Tasks to perform:
1. List the usernames of everyone who posts in the forum thread below.
2. Using the forum thread below, say whether each statement agrees with it, answering yes or no and quoting the deciding words: (a) Colin agrees with the post before his; (b) Johelian's post was edited in 2011; (c) Raining_again suggests thinking about how you would feel if someone had sex with your own girlfriend.

Mr_Odwin Posted December 14, 2005 Posted December 14, 2005 I think it's not a good thing. It's not just her issue as I think we should all be good members of society that don't sleep with each others lads and lasses.
Colin Posted December 14, 2005 Posted December 14, 2005 I think it's not a good thing. It's not just her issue as I think we should all be good members of society that don't sleep with each others lads and lasses. I have to agree. It is morally wrong, and nothing anyone should be proud of.........in someways I feel ashamed that I've stooped to such a low level, but this is about you Platty, not me.
|Laguna| Posted December 14, 2005 Posted December 14, 2005 I'd say it's bad if you started the whole thing, but if she came to you, then why not... well probably becasue she's unhappy in her relationship and needed some attention or just wanted something new sparky twitching with excitement in her instead of the same old same old.
Johelian Posted December 14, 2005 Posted December 14, 2005 (edited) I think its the Wrong thing to do; youre technically screwing over someone by sleeping with their girlfriend, however you try to justify it. Would you kick some random guy in the balls if you saw him on the street? Thats really what you are doing to this guy, whereever he is. Whatever she says to you, its up to her to sort things out - and for you not to get involved. Having said that, I understand how easy it would be for you guys (and girls) to convince yourselves its ok; but its rising above that temptation that really makes us better people. Probably. ________ Acura Tl Edited February 16, 2011 by Johelian
Raining_again Posted December 14, 2005 Posted December 14, 2005 Just hope to god teh bf doesn't come after you! The girl shuda said no, or not let herself get so drunk she'd do that (if that was the case) dont stress yourself over it
Gaijin von Snikbah Posted December 14, 2005 Posted December 14, 2005 You could turn it around, and ask what you would think of a person having sex with your girl friend. There in lies the answer.

Dataset excerpts:

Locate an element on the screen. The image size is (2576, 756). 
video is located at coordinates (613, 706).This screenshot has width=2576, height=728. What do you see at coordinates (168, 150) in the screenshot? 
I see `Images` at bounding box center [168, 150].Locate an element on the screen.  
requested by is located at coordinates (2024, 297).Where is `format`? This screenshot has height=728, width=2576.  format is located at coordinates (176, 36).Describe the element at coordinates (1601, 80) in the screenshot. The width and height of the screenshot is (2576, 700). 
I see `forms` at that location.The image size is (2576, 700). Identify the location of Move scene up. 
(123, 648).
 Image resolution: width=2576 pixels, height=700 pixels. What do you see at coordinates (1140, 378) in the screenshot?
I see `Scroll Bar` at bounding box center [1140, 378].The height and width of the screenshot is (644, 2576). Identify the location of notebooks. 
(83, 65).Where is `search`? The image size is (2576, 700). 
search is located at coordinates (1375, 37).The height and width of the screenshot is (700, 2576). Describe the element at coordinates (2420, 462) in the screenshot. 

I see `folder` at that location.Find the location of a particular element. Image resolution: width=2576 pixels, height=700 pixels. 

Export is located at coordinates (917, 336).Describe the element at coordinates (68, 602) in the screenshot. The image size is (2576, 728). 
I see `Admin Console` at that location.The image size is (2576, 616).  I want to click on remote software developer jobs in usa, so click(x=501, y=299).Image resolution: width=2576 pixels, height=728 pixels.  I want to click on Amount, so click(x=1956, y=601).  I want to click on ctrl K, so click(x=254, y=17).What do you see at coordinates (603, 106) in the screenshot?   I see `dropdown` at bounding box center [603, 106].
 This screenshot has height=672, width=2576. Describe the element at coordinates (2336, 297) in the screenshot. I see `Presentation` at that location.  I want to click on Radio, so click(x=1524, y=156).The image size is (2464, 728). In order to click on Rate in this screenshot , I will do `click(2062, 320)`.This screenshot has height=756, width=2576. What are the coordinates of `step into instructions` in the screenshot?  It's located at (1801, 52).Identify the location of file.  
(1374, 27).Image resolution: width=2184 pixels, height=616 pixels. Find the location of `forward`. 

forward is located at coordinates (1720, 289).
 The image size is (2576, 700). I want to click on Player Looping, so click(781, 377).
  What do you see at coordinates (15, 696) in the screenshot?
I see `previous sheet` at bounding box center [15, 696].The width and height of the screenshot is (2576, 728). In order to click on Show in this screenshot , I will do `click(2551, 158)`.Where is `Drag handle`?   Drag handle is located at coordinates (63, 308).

Answers by item number:
1. Mr_Odwin, Colin, |Laguna|, Johelian, Raining_again, Gaijin von Snikbah

2.
(a) Yes: "I have to agree."
(b) Yes: "Edited February 16, 2011 by Johelian"
(c) No: Gaijin von Snikbah makes that suggestion: "You could turn it around, and ask what you would think of a person having sex with your girl friend."